Instagram: @ilanacrispi
Website: http://www.ilanacrispi.com
Bio: Ilana Crispi is a San Francisco based artist, mother, and teacher, with an interdisciplinary practice incorporating ceramic arts with local histories and geologies. She has mined urban soil for gold, shared it with neighbors, sculpted it into ceramics, and built ephemeral monuments in the landscape. Her site-specific installations invite engagement and investigate ideas of power, access, and perception and the ways in which we experience our environments. Crispi has been the resident artist at the Rochester Folk Art Guild, Montalvo Arts Center, the de Young Museum and Can Serrat. She has shown at museums, galleries, and alternative sites in the USA, Mexico, Spain, Portugal and China. She has curated shows in San Francisco, Oakland, San Mateo and Barcelona. Crispi is Associate Professor of Art at San Francisco State University.
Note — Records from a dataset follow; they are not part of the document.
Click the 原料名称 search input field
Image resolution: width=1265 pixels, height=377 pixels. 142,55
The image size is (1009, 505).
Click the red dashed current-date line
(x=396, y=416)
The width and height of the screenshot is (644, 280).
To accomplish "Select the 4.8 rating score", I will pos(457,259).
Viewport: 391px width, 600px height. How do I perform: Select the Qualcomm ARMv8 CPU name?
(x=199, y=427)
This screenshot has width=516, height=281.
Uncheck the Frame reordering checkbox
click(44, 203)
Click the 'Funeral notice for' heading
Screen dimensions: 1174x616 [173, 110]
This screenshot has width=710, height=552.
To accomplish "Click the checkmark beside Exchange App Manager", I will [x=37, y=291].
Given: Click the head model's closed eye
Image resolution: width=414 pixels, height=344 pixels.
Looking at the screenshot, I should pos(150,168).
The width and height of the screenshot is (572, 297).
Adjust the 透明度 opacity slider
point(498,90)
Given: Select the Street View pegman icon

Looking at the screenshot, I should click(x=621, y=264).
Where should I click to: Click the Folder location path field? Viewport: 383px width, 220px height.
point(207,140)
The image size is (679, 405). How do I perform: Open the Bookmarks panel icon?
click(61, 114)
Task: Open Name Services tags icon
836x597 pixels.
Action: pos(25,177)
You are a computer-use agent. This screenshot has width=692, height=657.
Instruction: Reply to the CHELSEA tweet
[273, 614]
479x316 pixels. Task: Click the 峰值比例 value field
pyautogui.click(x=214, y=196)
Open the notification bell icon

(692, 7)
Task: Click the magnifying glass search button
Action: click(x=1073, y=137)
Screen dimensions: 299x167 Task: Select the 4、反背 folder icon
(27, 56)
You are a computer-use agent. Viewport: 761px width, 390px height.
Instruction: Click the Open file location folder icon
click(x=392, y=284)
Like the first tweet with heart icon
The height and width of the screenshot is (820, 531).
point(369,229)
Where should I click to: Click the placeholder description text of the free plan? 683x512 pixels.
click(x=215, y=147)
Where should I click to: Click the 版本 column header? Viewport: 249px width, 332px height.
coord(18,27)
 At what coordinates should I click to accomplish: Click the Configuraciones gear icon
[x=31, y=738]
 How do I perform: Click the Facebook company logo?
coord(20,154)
Statement: I explore the stories of place and how the physical world around us, the land, holds stories and reflects both change and permanence. Geologic change inches along. Changes in our society, in the demographics of our neighborhoods is much more rapid. I have done projects using the local soils of different neighborhoods to explore histories and question value and ownership and to produce shared experiences – sometimes embracing the absurd by inviting neighbors to mine for gold from the soil under my apartment using a sluice box set up in the street. My background with ceramics started as a child, sculpting from mud, and this is something I’m returning to now with my child. I am creating collaborations with my son. Prioritizing play and experimentation and exploration has allowed for new possibilities.